Stored items:
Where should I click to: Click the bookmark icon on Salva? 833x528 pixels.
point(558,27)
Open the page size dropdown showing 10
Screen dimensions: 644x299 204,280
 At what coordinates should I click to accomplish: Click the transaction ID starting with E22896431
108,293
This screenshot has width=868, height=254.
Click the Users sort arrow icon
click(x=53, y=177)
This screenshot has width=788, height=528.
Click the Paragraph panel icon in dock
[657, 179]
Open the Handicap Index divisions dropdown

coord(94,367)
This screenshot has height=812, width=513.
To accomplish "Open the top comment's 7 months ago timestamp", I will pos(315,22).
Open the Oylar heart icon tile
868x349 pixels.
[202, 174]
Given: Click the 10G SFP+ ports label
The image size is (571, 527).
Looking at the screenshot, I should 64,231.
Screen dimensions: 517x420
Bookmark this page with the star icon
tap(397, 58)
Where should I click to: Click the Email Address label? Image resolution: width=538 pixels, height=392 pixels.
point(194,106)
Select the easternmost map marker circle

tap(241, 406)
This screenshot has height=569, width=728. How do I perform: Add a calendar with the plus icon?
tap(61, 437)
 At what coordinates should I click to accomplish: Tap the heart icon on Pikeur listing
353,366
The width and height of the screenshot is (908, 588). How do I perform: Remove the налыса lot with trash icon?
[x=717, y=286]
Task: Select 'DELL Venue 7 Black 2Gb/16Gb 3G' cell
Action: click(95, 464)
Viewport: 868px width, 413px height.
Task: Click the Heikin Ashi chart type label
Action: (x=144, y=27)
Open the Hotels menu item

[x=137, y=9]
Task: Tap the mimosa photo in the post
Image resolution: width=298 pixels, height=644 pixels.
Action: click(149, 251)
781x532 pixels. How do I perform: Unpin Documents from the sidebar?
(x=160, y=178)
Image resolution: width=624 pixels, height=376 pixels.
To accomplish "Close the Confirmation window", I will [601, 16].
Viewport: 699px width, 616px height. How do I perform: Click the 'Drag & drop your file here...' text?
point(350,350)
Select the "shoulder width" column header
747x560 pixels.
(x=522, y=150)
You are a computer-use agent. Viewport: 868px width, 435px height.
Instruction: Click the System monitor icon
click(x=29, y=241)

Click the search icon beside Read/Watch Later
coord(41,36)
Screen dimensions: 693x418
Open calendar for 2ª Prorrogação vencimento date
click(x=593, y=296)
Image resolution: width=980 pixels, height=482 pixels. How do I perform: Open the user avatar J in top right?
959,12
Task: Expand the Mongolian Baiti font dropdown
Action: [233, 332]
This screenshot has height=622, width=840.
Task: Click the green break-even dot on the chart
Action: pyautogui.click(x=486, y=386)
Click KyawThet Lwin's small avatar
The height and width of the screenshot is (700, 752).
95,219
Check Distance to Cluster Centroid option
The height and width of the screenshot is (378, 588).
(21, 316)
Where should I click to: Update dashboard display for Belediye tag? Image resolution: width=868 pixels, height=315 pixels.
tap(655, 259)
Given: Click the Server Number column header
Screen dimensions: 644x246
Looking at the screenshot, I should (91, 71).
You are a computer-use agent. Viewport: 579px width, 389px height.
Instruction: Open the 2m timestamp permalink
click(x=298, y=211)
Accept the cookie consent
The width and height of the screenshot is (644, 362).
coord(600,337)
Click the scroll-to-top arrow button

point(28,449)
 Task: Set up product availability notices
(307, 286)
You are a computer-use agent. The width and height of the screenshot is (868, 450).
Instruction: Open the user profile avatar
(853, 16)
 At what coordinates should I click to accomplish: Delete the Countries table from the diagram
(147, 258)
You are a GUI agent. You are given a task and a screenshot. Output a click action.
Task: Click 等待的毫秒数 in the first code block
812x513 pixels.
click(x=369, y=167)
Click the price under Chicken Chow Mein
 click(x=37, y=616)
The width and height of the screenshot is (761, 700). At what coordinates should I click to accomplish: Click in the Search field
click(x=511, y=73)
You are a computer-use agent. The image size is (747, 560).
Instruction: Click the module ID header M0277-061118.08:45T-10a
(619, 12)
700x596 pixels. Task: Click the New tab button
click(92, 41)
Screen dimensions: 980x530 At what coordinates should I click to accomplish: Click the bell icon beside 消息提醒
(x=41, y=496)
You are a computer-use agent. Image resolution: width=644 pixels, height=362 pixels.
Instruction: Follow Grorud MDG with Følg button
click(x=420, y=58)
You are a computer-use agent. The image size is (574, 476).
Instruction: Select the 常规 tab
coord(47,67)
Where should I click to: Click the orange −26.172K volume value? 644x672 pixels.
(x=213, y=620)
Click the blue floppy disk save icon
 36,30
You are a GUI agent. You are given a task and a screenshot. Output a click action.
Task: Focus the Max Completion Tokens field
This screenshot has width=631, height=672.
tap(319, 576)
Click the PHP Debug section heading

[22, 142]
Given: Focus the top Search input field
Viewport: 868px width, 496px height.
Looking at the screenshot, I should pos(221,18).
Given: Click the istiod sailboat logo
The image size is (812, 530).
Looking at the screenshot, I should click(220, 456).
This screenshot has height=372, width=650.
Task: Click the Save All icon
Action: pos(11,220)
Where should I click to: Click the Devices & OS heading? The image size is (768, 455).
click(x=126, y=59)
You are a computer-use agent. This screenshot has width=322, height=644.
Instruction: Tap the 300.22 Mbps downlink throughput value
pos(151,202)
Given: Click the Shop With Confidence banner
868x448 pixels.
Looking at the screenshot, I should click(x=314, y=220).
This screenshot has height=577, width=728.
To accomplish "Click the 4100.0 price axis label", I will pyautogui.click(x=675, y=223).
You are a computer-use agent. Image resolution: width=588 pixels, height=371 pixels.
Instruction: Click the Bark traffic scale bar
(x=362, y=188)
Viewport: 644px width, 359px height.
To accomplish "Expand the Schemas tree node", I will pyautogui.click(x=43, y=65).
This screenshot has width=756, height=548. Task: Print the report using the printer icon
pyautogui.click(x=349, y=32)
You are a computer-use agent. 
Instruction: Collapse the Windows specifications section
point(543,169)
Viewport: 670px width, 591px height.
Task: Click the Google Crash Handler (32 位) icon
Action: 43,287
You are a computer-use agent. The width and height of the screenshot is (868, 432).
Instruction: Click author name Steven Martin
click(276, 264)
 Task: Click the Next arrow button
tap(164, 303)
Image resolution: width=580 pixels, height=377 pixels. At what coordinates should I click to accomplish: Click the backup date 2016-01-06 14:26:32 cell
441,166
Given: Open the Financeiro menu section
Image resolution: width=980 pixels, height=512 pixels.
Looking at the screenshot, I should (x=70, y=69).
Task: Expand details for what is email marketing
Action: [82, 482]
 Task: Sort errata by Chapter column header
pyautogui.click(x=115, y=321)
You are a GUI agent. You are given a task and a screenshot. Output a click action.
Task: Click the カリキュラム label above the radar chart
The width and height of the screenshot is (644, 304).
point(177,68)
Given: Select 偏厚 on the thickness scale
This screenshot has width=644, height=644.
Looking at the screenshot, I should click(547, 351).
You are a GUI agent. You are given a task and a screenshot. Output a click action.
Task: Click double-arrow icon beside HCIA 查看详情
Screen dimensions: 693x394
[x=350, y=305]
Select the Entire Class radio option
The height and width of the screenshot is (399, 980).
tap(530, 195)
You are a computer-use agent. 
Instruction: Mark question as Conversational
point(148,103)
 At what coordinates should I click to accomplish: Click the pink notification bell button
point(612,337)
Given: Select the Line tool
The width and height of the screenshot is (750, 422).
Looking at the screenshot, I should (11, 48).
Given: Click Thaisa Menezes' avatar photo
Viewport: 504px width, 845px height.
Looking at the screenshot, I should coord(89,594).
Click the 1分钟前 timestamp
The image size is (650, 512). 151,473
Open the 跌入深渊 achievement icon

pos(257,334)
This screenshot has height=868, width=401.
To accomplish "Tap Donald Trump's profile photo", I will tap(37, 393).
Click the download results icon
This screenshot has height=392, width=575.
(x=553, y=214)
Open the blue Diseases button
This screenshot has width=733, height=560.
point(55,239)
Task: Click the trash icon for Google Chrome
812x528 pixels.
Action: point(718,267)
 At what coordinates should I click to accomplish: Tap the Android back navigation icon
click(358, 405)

● **Description of the task**
Look above for the line containing "781x532 pixels. How". Output from there through the line containing "Accept the cookie consent", exactly and inclusively.

● **Response**
781x532 pixels. How do I perform: Unpin Documents from the sidebar?
(x=160, y=178)
Image resolution: width=624 pixels, height=376 pixels.
To accomplish "Close the Confirmation window", I will [601, 16].
Viewport: 699px width, 616px height. How do I perform: Click the 'Drag & drop your file here...' text?
point(350,350)
Select the "shoulder width" column header
747x560 pixels.
(x=522, y=150)
You are a computer-use agent. Viewport: 868px width, 435px height.
Instruction: Click the System monitor icon
click(x=29, y=241)

Click the search icon beside Read/Watch Later
coord(41,36)
Screen dimensions: 693x418
Open calendar for 2ª Prorrogação vencimento date
click(x=593, y=296)
Image resolution: width=980 pixels, height=482 pixels. How do I perform: Open the user avatar J in top right?
959,12
Task: Expand the Mongolian Baiti font dropdown
Action: [233, 332]
This screenshot has height=622, width=840.
Task: Click the green break-even dot on the chart
Action: pyautogui.click(x=486, y=386)
Click KyawThet Lwin's small avatar
The height and width of the screenshot is (700, 752).
95,219
Check Distance to Cluster Centroid option
The height and width of the screenshot is (378, 588).
(21, 316)
Where should I click to: Update dashboard display for Belediye tag? Image resolution: width=868 pixels, height=315 pixels.
tap(655, 259)
Given: Click the Server Number column header
Screen dimensions: 644x246
Looking at the screenshot, I should (91, 71).
You are a computer-use agent. Viewport: 579px width, 389px height.
Instruction: Open the 2m timestamp permalink
click(x=298, y=211)
Accept the cookie consent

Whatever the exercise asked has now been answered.